Aim of the exercise:
Instruction for the entries that follow: retype exactly the lines from the line with "You are a computer-use agent." to the line with "Task: Open the U.S. citizenship quiz link", both included, and omit all others.

Source material:
==============================
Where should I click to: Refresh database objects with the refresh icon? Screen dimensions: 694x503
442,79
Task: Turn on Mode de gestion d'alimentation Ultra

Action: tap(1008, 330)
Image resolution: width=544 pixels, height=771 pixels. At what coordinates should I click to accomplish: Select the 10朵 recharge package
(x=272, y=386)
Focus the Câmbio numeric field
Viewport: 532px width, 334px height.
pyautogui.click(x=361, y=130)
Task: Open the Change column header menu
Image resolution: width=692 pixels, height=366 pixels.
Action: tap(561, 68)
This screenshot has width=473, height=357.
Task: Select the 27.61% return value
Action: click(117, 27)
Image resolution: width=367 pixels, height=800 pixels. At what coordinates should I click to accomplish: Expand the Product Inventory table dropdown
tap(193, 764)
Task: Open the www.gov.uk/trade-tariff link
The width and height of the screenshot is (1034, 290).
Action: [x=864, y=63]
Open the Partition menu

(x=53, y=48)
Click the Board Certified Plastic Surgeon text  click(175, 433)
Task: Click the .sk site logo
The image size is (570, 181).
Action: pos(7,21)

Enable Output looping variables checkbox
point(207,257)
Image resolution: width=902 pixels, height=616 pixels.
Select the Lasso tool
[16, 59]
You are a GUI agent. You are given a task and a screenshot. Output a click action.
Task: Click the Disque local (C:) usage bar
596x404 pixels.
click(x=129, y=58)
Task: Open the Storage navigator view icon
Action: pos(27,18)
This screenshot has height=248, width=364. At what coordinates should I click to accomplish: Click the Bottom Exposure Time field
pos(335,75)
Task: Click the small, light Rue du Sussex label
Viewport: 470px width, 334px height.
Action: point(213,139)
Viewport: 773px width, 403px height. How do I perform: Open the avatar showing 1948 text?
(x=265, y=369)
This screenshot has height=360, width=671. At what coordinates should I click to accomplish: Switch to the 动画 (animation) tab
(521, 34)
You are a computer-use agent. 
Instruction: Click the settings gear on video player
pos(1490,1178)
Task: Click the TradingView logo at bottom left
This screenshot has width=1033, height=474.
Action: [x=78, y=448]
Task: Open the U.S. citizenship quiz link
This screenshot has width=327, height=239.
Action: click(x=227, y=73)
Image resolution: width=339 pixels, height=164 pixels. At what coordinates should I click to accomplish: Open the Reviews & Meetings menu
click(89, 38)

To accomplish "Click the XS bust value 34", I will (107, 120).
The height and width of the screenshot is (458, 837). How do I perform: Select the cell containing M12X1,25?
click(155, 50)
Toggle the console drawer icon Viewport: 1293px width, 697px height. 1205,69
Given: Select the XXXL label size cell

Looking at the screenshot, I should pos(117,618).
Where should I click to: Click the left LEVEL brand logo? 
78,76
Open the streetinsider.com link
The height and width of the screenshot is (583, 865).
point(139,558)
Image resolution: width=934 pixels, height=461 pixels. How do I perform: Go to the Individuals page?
==============================
Response to the task:
You are a computer-use agent. 
Instruction: Click the settings gear on video player
pos(1490,1178)
Task: Click the TradingView logo at bottom left
This screenshot has width=1033, height=474.
Action: [x=78, y=448]
Task: Open the U.S. citizenship quiz link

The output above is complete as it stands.